→ Exercise aim
Update the entries starting at the line that contains "Task: Click the Arrive stage heading" and continuing through the end of the entries by changing "pixels" to "px" and leaving everything else the same. Give back only those lines.

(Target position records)
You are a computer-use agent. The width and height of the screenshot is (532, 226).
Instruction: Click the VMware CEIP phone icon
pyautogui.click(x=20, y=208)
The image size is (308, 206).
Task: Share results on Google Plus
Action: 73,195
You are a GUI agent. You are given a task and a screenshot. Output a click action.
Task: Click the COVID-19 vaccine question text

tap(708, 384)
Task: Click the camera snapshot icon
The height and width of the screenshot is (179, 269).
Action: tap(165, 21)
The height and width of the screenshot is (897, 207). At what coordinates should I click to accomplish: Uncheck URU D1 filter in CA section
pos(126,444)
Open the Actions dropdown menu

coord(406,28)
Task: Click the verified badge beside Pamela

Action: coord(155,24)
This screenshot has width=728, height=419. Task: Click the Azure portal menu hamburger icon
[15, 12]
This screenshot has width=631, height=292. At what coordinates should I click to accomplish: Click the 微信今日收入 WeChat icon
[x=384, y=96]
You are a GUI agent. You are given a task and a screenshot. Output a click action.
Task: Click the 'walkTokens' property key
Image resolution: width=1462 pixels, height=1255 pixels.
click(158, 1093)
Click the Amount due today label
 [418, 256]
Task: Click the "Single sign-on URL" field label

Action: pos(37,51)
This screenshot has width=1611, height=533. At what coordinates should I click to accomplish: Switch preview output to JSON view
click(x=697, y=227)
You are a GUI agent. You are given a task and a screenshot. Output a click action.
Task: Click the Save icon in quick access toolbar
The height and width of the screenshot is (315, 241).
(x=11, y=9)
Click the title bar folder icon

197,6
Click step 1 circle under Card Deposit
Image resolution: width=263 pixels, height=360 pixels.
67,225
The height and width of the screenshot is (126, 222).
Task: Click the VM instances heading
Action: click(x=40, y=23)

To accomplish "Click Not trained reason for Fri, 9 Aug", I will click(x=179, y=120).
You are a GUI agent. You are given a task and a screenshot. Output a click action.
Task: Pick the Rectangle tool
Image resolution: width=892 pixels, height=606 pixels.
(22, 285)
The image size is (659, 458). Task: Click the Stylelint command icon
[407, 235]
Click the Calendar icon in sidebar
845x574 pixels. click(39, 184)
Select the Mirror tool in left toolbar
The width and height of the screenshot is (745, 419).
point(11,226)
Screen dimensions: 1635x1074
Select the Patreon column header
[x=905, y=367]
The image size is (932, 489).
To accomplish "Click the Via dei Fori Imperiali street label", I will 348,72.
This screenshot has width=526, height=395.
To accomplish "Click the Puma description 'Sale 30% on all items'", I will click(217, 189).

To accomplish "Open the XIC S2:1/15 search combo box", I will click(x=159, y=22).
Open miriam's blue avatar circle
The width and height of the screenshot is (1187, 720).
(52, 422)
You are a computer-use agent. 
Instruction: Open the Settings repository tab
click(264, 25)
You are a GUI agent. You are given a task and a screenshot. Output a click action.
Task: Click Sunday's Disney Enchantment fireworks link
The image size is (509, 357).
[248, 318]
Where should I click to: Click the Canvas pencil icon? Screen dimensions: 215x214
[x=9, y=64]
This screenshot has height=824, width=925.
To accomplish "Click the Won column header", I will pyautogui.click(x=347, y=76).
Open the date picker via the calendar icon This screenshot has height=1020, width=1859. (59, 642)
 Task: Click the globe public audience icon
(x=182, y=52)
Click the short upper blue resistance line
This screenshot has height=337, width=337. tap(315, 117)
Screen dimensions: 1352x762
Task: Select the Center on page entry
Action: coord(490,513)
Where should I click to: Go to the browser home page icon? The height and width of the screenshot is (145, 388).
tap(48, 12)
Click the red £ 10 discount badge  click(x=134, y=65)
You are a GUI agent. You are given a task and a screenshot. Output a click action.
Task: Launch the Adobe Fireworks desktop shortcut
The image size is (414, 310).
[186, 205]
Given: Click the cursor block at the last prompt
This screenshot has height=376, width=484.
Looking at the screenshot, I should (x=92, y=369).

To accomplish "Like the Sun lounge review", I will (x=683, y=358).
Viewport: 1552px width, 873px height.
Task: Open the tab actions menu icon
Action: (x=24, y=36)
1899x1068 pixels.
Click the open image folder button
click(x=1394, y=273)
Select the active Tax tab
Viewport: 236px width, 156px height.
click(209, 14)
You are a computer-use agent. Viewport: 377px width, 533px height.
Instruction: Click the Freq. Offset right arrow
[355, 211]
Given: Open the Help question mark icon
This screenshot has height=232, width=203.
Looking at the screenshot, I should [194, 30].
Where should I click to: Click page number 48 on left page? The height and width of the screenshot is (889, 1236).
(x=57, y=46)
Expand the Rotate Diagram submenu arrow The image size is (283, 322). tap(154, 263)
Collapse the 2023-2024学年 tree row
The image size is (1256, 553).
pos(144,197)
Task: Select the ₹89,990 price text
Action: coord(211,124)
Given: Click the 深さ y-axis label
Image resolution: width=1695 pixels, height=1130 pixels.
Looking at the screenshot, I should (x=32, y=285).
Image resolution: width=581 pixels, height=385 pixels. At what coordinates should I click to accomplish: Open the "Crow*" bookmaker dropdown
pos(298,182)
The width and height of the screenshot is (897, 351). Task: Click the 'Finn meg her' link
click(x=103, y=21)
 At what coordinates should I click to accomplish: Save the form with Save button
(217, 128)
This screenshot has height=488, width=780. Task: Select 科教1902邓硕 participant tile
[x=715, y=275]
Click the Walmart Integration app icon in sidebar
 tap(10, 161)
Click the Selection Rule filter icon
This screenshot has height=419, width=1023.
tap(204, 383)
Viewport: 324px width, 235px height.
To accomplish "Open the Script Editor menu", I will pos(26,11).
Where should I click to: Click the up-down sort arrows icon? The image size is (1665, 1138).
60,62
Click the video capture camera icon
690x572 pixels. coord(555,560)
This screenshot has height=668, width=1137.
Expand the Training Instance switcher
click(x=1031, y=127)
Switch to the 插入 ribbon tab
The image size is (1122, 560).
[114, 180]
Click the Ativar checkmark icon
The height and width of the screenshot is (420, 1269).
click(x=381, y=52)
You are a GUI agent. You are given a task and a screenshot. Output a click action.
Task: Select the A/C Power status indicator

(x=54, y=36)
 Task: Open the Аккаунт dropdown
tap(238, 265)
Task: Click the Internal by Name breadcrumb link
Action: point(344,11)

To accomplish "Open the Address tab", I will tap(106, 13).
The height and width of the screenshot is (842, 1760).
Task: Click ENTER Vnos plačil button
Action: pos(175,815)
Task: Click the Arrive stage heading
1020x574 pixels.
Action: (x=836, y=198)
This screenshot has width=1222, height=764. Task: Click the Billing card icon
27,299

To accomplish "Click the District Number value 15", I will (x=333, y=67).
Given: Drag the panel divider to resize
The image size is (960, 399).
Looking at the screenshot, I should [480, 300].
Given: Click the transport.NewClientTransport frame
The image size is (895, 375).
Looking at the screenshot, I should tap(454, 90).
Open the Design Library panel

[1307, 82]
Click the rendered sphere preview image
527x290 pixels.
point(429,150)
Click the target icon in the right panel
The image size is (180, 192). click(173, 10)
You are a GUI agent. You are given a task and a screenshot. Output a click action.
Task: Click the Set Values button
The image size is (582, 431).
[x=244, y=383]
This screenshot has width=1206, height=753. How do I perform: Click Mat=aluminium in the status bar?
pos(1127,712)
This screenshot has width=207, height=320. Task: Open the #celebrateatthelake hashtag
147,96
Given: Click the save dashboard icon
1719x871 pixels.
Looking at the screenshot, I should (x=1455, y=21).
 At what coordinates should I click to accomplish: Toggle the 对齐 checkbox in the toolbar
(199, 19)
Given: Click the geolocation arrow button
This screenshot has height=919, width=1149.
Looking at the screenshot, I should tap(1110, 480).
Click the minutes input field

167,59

→ Task result
Task: Click the Arrive stage heading
1020x574 px.
Action: (x=836, y=198)
This screenshot has width=1222, height=764. Task: Click the Billing card icon
27,299

To accomplish "Click the District Number value 15", I will (x=333, y=67).
Given: Drag the panel divider to resize
The image size is (960, 399).
Looking at the screenshot, I should [480, 300].
Given: Click the transport.NewClientTransport frame
The image size is (895, 375).
Looking at the screenshot, I should tap(454, 90).
Open the Design Library panel

[1307, 82]
Click the rendered sphere preview image
527x290 px.
point(429,150)
Click the target icon in the right panel
The image size is (180, 192). click(173, 10)
You are a GUI agent. You are given a task and a screenshot. Output a click action.
Task: Click the Set Values button
The image size is (582, 431).
[x=244, y=383]
This screenshot has width=1206, height=753. How do I perform: Click Mat=aluminium in the status bar?
pos(1127,712)
This screenshot has width=207, height=320. Task: Open the #celebrateatthelake hashtag
147,96
Given: Click the save dashboard icon
1719x871 px.
Looking at the screenshot, I should (x=1455, y=21).
 At what coordinates should I click to accomplish: Toggle the 对齐 checkbox in the toolbar
(199, 19)
Given: Click the geolocation arrow button
This screenshot has height=919, width=1149.
Looking at the screenshot, I should tap(1110, 480).
Click the minutes input field

167,59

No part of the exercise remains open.